The findings of this study address the long-standing challenges of developing high-energy, reversible, and safe multivalent-ion batteries. The innovative use of highly concentrated aqueous gel electrolytes, combined with a sulfur-based anode and carefully selected metal oxide cathodes, offers a promising pathway to overcome the limitations of organic-based systems. The exceptional cycling stability and safety demonstrated by the aqueous calcium-ion battery highlight the efficacy of this approach. The expanded electrochemical window enabled by the gel electrolyte is critical for achieving high specific energy and reversibility, while the protective SEI layer effectively mitigates polysulfide dissolution and enhances the overall performance. The successful demonstration of this strategy in magnesium and aluminum-ion batteries signifies the broad applicability of the approach and its potential to revolutionize multivalent-ion battery technology. This work opens new avenues for research in aqueous multivalent-ion batteries, driving the development of low-cost and high-performance energy storage solutions.

This research demonstrates a highly effective strategy for developing high-energy, reversible, and safe aqueous multivalent-ion batteries. The use of concentrated aqueous gel electrolytes, sulfur anodes, and tailored metal oxide cathodes successfully addresses critical limitations in existing multivalent-ion battery technologies.
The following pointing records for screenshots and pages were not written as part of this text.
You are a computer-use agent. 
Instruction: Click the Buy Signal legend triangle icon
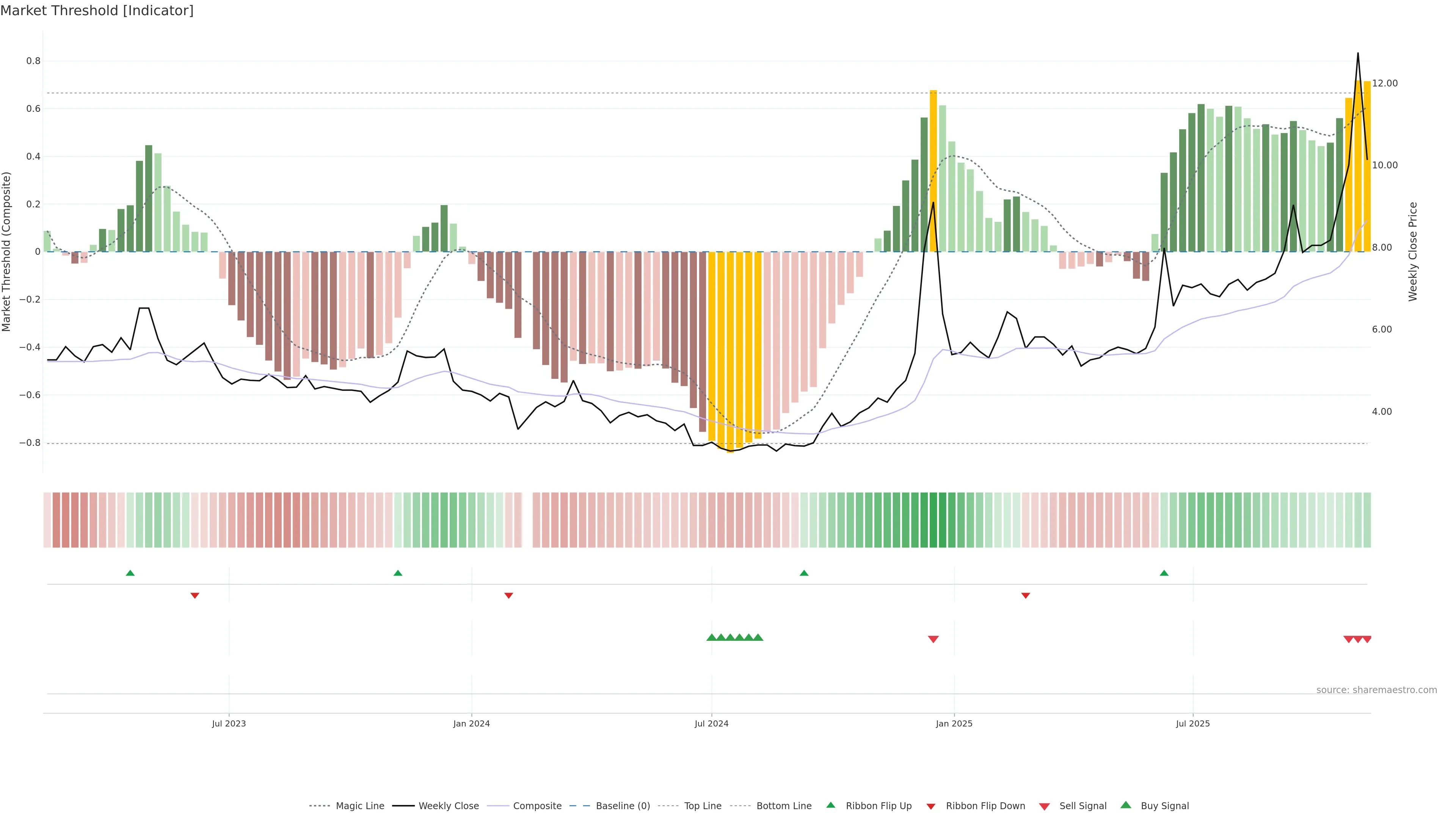(1125, 805)
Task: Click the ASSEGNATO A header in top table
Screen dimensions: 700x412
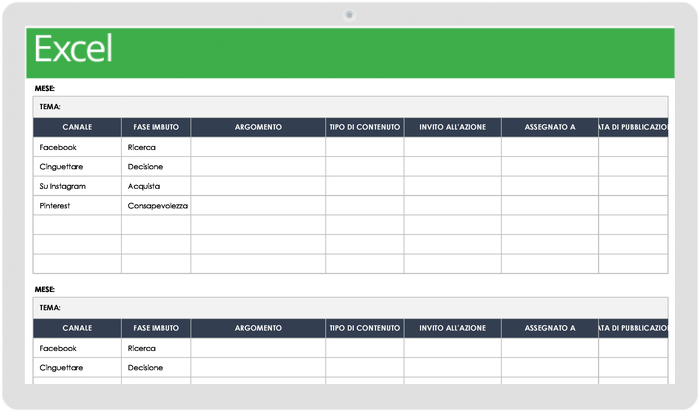Action: pyautogui.click(x=550, y=127)
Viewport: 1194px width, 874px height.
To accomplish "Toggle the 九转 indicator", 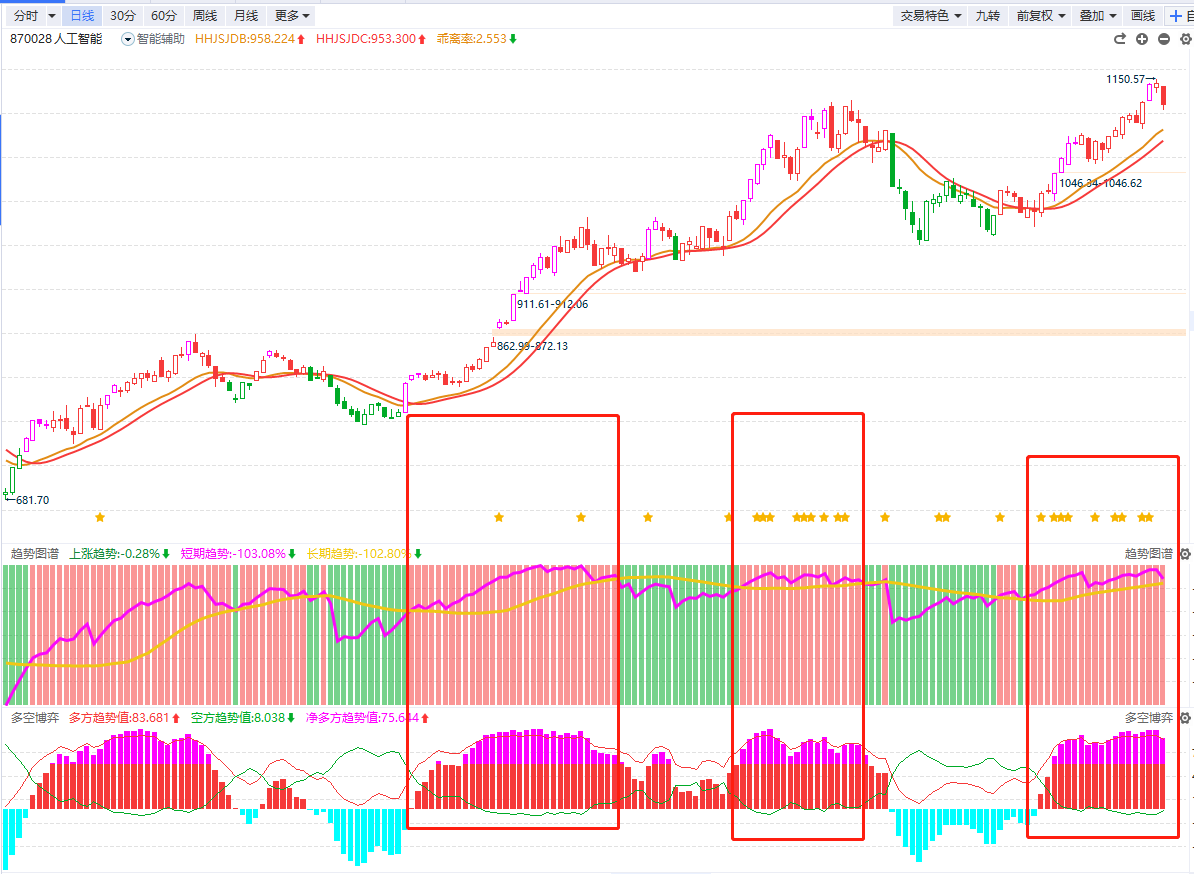I will [x=987, y=16].
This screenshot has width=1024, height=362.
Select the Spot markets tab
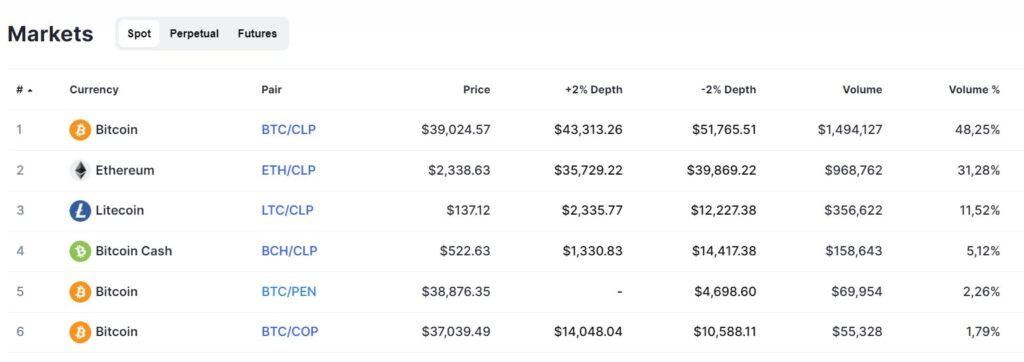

The development of a high-performance aqueous calcium-ion battery with significant energy density and remarkable safety characteristics showcases the potential of this approach. Future research should focus on exploring new cathode materials with even higher capacity and redox potential to further enhance specific energy, optimizing electrolyte formulations for enhanced Coulombic efficiency, and extending this strategy to other multivalent metal ions.

While this study presents significant advancements in aqueous multivalent-ion batteries, certain limitations exist. The Coulombic efficiency, though improved compared to prior work, could be further enhanced. The long-term stability of the SEI layer under extended cycling needs more extensive investigation. Furthermore, the scalability and cost-effectiveness of the manufacturing process for the gel electrolyte and the Ca0.4MnO2 cathode require further study to ensure practical implementation.